2025-10-23
Marimo for viewing data.
Back when people used to tell[^never] me why they preferred using SAS to using Stata,
folks would tell me that they liked being able to look at their data. Honestly,
I see the point. SAS made it easy to look at all the datasets that you had
loaded. Stata was also fine for this, but since you could only load one dataset
at a time[^frame] the interaction was clunkier. This was especially true if you
were working on a merge, and wanted to look at both datasets side by side.
While frame
now allows you to have multiple datasets loaded in
memory, the ergonomics of the experience are still not as nice as what SAS
had (I’m insisting on the part tense), and you still can’t have both datasets
up.
My habit in Stata (since I work in the console version) is something like this:
frame create left
frame left {
use left_data
}
frame create right
frmame right {
use right_data
}
local ids id_var time_var
frame left: codebook `ids'
frame right: codebook `ids'
frame left: list `ids' in 1/20
frame right: list `ids' in 1/20
Which is fine as far as it goes, but it’s not a selling point of Stata.

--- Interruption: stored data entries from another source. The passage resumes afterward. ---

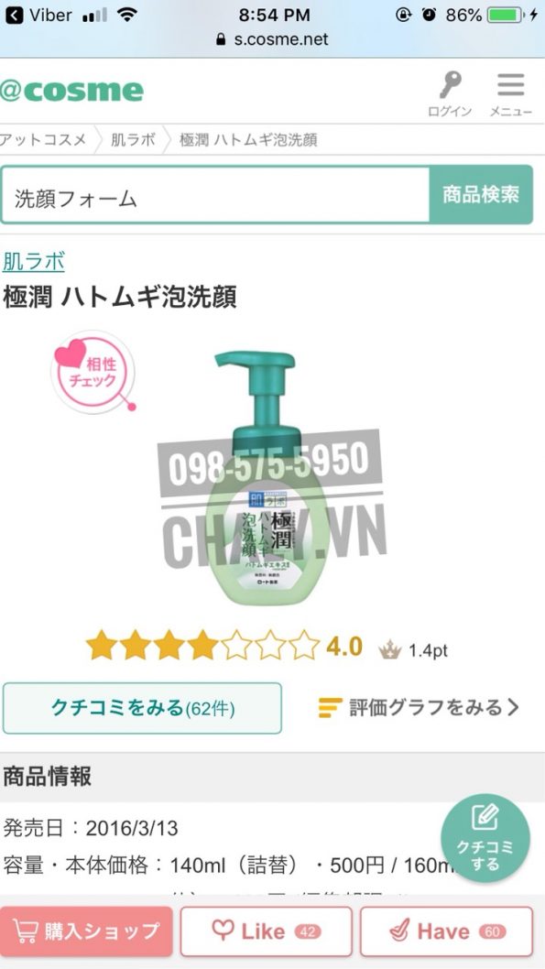Image resolution: width=545 pixels, height=969 pixels.
Task: Tap the login key icon
Action: pos(451,85)
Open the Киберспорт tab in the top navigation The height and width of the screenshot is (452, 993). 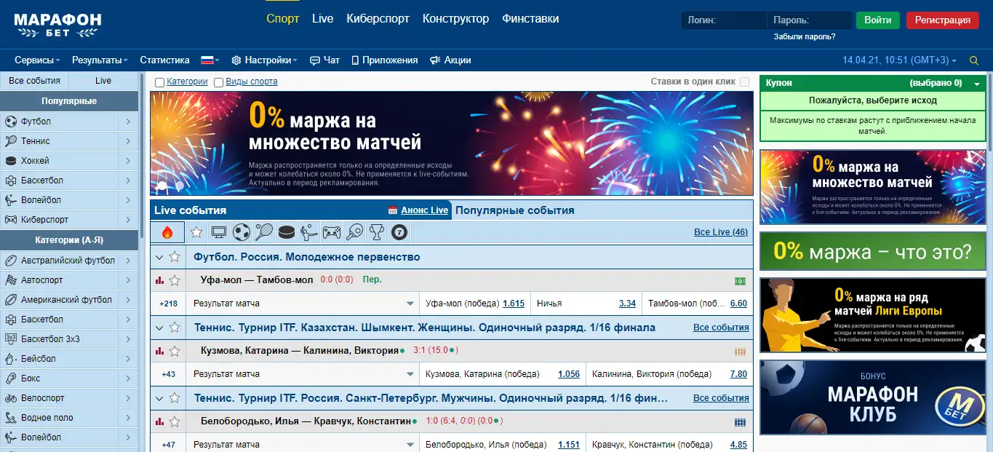pyautogui.click(x=378, y=19)
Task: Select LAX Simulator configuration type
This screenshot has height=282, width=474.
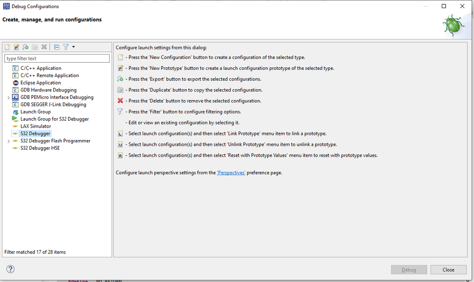Action: click(x=36, y=126)
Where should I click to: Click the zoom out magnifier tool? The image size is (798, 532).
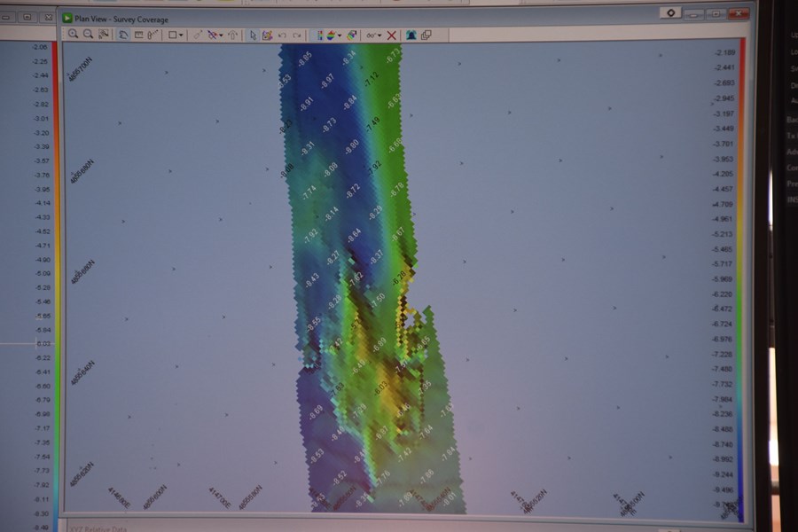point(89,35)
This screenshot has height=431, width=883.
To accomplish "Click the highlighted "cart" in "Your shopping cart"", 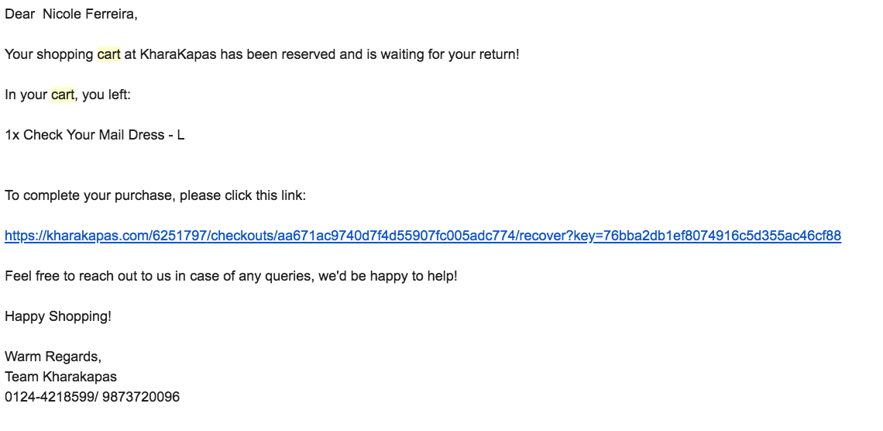I will coord(108,55).
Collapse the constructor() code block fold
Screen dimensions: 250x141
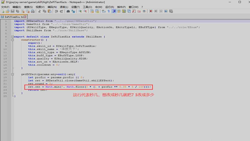pos(13,40)
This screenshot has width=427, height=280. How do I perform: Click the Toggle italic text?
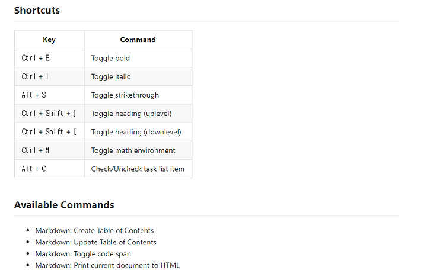pos(110,77)
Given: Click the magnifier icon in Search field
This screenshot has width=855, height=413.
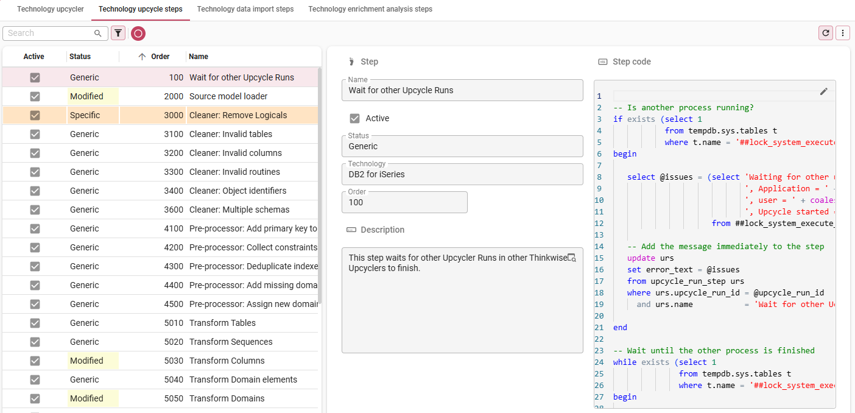Looking at the screenshot, I should pos(98,34).
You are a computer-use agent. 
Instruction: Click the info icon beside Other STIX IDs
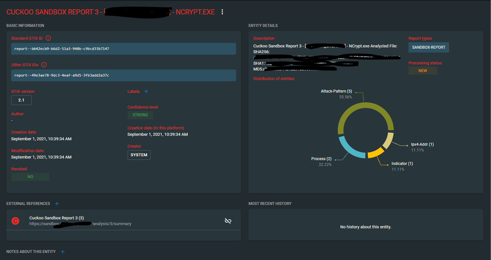[44, 65]
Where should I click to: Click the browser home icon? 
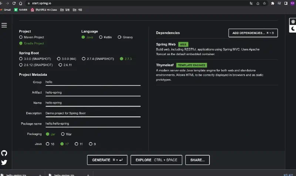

I’ve also always hated how hard it is to use SQL-like syntax to query data in Stata (SQL was honestly the best things about SAS for me… or rather I only ever learned SQL so that was all I used in SAS… I was an Econ Major not an Accounting Major). Now, over the last several years I’ve been shifting my workflow away from Stata toward Python (Polars, in particular).1
While Python (both polars and pandas) do allow you to load multiple datasets into memory at once, the interaction with the data has still been clunky (or forced you to use a Jupyter Notebook which was better but still not amazing). Marimo has changed all this. Now, I’m of the opinion that if you aren’t using Marimo to inspect your data you are flying blind. You see, in the past we (I) just wanted to be able to scroll around in the datasets I’m working with, filter them, and see how things looked. Marimo does this. But Marimo does something additional, that might be more important. But before I get into that, a quick comparison to SAS.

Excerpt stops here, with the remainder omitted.